Rui Pinto: os limites de um despacho
A ESPÉCIE DE IMPUNIDADE GARANTIDA, CONSEQUÊNCIA DA COLABORAÇÃO COM AS AUTORIDADES, DEIXA NO AR UM POTENCIAL CONFLITO COM O PRINCÍPIO DA LEGALIDADE EM VIGOR NO NOSSO PAÍS
çO acordo que a defesa de Rui Pinto fez com o Ministério Público teve dois resultados, um mais natural do que o outro. O primeiro foi a liberdade, que teve quase de imediato, embora limitada por óbvias questões de segurança. O segundo foi a garantia de não se autoincriminar com a informação retirada dos discos rígidos que desencriptou, o que se compreende também mas pode esbarrar na lei. Rui Pinto conseguiu, na prática, ver-se ilibado de todos os crimes indiciados ou a indiciar no futuro contra si. O furto da correspondência eletrónica do Benfica, por exemplo, se esta tese vingar, não pode ser usada contra Rui Pinto mesmo que os emails sejam encontrados nos discos rígidos desencriptados.

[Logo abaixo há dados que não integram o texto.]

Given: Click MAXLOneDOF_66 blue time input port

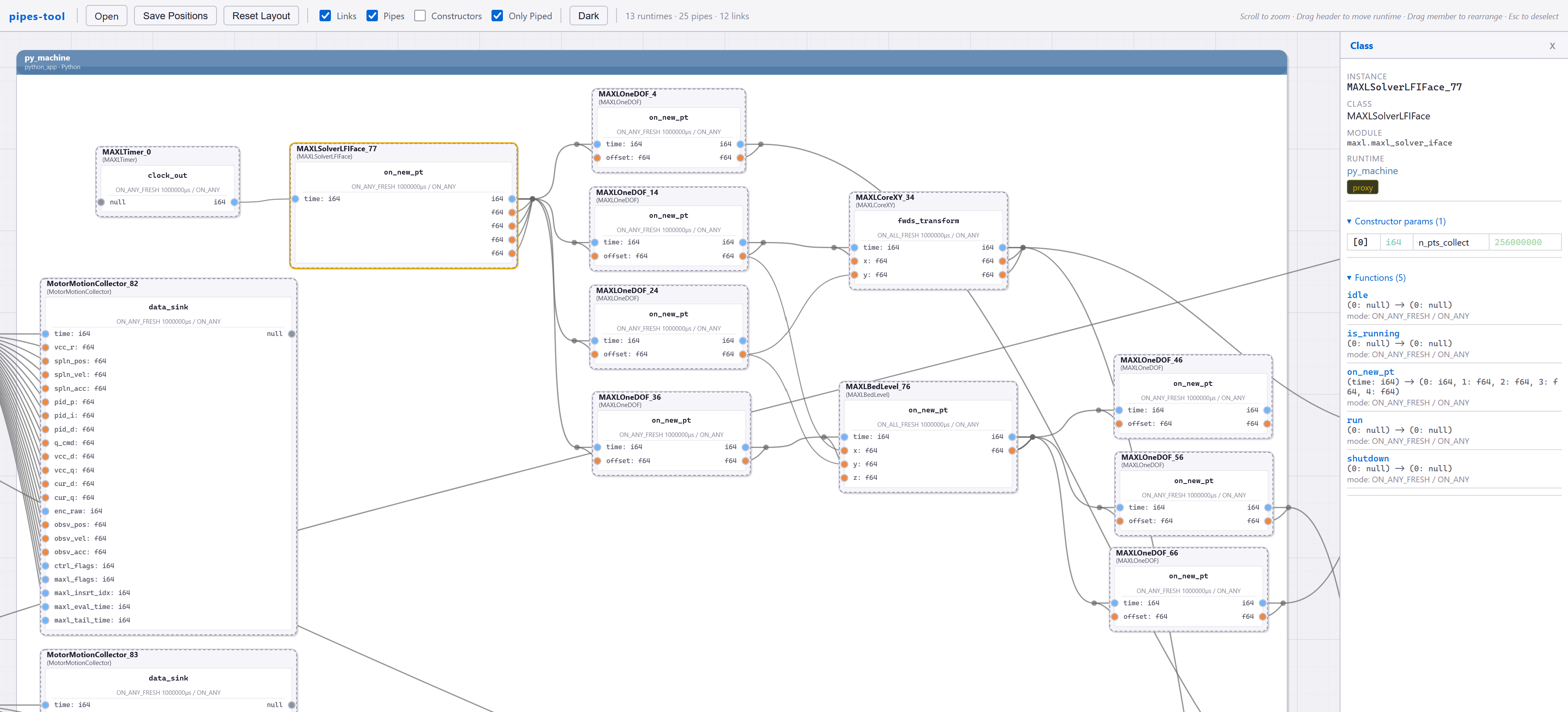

Este acordo, traduzido no despacho do procurador Carlos Casimiro, que foi quem ouviu Rui Pinto no processo em que foi formalizado o negócio, levanta todos os problemas que a falta de uma lei clara em matéria de colaboração premiada coloca.
Aqui, face ao que está acordado e que é uma espécie de impunidade garantida para Rui Pinto, coloca-se, desde logo, um potencial conflito com o princípio da legalidade, estruturante do ordenamento jurídico português e que obriga o Ministério Público a investigar todos os indícios de crime que conhece.
A partir de agora, se por uma qualquer via forem conhecidos pelo Ministério Público indícios de crimes que estejam contidos nos discos e relacionados com processos em que Rui Pinto ainda é arguido, não podem ser investigados porque a entidade detentora da ação penal ficou amarrada a uma promessa que pode ser claramente ilegal. Isto dificilmente passará num tribunal superior.
Ora, tendo em conta a importância que a informação detida por Rui Pinto terá para muitos outros processos, dentro e sobretudo fora da esfera do futebol, não será melhor enquadrar estas situações com uma lei mais clara!? É que se pensarmos que este será um caso isolado e a exceção no combate ao crime organizado, seja violento ou corrupção, é melhor fechar o País porque estamos fora da realidade. O Mundo está a mudar de forma radical e com os instrumentos legislativos de que dispomos jamais furaremos os pactos de silêncio que envolvem os grandes crimes. A menos que, por alguma razão, não se queira…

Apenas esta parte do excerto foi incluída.